(Source records)
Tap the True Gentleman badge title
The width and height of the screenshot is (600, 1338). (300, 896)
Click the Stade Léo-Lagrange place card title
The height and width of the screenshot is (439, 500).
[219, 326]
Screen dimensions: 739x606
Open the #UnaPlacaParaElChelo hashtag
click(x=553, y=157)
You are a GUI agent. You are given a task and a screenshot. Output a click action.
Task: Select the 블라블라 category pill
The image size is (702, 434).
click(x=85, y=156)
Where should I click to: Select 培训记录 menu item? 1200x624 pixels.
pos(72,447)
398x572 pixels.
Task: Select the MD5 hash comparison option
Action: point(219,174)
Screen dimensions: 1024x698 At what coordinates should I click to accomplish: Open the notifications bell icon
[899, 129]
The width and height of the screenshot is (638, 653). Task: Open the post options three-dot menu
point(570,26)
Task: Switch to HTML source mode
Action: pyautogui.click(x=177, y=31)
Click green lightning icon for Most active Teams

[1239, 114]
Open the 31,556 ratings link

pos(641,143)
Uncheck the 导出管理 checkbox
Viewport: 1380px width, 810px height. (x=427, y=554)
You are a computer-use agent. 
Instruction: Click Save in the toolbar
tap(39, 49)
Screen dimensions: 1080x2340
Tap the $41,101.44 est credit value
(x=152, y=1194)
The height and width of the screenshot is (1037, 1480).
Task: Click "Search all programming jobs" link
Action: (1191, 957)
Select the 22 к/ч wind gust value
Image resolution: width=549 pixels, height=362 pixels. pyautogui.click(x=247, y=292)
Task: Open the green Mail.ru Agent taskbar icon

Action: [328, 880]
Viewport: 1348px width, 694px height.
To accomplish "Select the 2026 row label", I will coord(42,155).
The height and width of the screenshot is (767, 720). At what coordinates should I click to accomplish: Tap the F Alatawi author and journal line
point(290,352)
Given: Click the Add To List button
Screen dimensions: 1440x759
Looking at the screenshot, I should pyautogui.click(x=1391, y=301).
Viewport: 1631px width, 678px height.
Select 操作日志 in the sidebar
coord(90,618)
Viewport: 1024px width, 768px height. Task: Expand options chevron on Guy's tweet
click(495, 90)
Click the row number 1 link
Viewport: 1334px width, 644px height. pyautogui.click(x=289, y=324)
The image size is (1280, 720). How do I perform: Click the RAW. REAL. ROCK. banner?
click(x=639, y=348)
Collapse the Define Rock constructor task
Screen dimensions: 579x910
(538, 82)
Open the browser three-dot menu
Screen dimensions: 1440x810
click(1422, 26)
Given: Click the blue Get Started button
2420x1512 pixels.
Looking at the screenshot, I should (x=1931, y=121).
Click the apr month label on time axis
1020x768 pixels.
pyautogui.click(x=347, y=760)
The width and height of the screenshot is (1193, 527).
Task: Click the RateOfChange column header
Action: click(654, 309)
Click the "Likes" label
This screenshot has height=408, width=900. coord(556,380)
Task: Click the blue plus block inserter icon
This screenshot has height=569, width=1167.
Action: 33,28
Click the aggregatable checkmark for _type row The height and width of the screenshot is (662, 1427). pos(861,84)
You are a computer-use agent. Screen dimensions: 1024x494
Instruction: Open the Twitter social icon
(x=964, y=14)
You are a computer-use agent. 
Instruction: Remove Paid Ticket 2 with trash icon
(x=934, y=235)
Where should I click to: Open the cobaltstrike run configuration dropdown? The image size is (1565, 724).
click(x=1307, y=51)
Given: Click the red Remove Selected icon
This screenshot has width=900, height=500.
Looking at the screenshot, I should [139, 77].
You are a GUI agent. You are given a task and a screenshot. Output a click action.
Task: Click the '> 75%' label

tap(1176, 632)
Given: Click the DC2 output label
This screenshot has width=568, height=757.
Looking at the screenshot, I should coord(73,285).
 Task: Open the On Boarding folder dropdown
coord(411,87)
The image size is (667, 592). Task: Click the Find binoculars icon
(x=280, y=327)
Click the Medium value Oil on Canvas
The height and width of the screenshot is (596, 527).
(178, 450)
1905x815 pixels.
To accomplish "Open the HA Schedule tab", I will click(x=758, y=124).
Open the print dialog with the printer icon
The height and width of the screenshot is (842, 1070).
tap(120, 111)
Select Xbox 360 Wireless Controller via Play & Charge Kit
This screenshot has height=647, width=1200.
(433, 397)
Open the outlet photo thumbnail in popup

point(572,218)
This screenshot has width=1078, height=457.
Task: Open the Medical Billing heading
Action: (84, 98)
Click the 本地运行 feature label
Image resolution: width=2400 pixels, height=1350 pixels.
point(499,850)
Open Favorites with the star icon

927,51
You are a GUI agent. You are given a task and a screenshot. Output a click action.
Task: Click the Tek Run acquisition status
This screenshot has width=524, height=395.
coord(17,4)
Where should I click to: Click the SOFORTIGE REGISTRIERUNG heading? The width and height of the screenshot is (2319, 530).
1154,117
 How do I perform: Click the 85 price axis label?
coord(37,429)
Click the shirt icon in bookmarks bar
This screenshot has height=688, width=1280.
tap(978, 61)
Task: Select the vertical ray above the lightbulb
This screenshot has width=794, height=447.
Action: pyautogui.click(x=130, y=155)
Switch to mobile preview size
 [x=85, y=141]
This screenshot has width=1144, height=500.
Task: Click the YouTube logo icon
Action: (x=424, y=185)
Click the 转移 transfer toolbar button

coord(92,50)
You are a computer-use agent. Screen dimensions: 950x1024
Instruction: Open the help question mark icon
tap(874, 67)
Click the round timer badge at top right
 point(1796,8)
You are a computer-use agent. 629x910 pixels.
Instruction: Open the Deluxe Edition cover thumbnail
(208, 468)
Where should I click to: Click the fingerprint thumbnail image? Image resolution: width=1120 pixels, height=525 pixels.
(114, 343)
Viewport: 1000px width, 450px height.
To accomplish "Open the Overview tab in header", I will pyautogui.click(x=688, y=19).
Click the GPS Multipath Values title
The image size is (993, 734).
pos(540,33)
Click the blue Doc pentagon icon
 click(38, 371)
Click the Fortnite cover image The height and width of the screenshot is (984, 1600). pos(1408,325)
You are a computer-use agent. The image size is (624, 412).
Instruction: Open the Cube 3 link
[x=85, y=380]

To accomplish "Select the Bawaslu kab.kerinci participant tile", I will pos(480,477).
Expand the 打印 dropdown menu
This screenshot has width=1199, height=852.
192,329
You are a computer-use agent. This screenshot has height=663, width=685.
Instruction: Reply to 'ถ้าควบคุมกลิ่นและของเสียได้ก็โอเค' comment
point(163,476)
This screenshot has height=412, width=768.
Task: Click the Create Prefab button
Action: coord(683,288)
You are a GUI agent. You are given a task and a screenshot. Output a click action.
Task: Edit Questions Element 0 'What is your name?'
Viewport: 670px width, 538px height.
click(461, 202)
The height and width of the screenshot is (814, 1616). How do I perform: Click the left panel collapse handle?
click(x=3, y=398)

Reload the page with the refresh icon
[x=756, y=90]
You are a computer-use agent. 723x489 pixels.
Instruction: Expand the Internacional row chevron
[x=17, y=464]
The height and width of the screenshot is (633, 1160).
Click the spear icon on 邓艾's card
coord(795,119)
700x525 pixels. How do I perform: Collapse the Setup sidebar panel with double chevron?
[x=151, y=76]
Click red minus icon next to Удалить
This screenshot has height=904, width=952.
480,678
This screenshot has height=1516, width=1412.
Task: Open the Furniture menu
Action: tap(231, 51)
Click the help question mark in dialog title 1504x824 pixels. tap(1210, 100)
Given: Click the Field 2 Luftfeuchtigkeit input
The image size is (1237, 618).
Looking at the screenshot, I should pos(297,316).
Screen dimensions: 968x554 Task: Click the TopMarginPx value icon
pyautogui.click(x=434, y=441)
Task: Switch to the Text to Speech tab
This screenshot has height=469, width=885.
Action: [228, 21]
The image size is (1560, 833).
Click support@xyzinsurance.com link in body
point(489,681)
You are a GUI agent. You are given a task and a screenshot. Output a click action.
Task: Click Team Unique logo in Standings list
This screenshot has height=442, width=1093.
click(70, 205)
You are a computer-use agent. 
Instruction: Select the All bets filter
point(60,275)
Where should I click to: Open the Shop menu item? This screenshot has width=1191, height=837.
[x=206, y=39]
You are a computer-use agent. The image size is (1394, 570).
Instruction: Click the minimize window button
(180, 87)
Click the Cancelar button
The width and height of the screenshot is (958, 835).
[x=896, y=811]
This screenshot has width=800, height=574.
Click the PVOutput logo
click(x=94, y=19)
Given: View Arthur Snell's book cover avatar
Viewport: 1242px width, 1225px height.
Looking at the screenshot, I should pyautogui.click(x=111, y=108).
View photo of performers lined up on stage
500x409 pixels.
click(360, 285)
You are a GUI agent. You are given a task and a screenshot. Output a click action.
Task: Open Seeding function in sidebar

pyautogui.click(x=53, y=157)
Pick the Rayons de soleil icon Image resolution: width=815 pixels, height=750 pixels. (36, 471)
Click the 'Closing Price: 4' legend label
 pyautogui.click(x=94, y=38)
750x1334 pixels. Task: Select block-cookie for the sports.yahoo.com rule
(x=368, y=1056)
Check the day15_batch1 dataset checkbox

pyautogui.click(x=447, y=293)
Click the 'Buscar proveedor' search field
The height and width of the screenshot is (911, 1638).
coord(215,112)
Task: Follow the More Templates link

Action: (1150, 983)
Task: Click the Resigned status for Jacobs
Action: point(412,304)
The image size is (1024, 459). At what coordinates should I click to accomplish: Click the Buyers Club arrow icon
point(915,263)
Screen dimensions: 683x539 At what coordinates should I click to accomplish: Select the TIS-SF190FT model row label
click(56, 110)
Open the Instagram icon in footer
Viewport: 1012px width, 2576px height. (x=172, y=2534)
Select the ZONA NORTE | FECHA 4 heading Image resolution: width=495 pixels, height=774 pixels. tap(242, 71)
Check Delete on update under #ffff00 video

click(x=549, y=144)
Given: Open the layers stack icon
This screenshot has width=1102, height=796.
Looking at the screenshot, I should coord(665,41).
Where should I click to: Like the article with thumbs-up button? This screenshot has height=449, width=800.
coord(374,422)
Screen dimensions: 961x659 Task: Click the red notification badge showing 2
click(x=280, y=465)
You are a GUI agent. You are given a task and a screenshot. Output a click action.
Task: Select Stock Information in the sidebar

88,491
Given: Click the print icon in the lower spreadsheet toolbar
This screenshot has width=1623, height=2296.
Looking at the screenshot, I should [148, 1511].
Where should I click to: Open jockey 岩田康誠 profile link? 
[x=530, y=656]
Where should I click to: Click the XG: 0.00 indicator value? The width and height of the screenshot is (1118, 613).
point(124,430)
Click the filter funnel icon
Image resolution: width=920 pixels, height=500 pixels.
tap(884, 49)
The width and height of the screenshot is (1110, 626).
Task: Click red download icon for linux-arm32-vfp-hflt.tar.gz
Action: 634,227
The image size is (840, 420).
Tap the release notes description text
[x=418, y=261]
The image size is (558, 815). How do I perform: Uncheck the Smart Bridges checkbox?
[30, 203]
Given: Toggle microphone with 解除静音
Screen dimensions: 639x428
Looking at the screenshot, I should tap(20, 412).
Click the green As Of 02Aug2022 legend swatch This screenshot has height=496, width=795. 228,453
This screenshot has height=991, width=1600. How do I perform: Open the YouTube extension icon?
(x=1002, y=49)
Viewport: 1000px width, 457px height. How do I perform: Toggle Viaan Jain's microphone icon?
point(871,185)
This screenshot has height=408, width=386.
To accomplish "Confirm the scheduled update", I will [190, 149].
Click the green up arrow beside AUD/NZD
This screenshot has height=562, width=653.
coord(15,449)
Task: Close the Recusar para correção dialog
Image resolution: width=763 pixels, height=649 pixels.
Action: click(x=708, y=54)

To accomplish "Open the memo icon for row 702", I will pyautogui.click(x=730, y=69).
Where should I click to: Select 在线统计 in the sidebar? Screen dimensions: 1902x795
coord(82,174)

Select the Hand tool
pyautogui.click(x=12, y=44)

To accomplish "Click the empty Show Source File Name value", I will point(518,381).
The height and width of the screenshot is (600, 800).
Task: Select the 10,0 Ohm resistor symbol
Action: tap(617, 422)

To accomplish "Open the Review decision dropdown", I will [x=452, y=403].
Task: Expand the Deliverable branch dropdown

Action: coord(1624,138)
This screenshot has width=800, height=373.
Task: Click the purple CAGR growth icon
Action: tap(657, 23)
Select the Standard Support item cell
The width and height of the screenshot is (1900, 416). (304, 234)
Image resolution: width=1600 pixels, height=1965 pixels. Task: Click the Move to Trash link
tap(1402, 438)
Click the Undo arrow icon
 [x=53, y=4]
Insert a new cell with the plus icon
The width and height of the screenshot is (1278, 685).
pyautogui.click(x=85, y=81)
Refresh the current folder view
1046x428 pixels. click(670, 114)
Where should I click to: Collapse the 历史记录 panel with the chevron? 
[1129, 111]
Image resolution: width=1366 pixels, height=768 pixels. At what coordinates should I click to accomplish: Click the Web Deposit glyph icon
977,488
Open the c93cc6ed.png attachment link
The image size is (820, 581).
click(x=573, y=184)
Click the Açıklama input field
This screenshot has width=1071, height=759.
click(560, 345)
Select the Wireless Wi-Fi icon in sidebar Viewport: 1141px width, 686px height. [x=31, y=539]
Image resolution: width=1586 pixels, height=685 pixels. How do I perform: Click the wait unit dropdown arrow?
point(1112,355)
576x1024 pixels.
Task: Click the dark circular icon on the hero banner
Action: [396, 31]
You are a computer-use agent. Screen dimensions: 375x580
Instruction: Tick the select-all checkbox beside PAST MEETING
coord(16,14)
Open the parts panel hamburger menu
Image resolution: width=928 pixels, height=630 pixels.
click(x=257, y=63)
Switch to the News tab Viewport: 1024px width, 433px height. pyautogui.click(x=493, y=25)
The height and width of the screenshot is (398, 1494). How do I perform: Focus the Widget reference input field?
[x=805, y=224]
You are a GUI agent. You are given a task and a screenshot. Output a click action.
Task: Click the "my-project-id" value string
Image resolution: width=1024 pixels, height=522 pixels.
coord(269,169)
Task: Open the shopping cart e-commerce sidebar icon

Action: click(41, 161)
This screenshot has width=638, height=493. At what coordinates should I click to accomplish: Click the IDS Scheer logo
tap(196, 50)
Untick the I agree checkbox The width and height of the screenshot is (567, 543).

__How to complete this task__
The count of lines above that contain "plus" is all that should be given.

__Answer to this problem__
2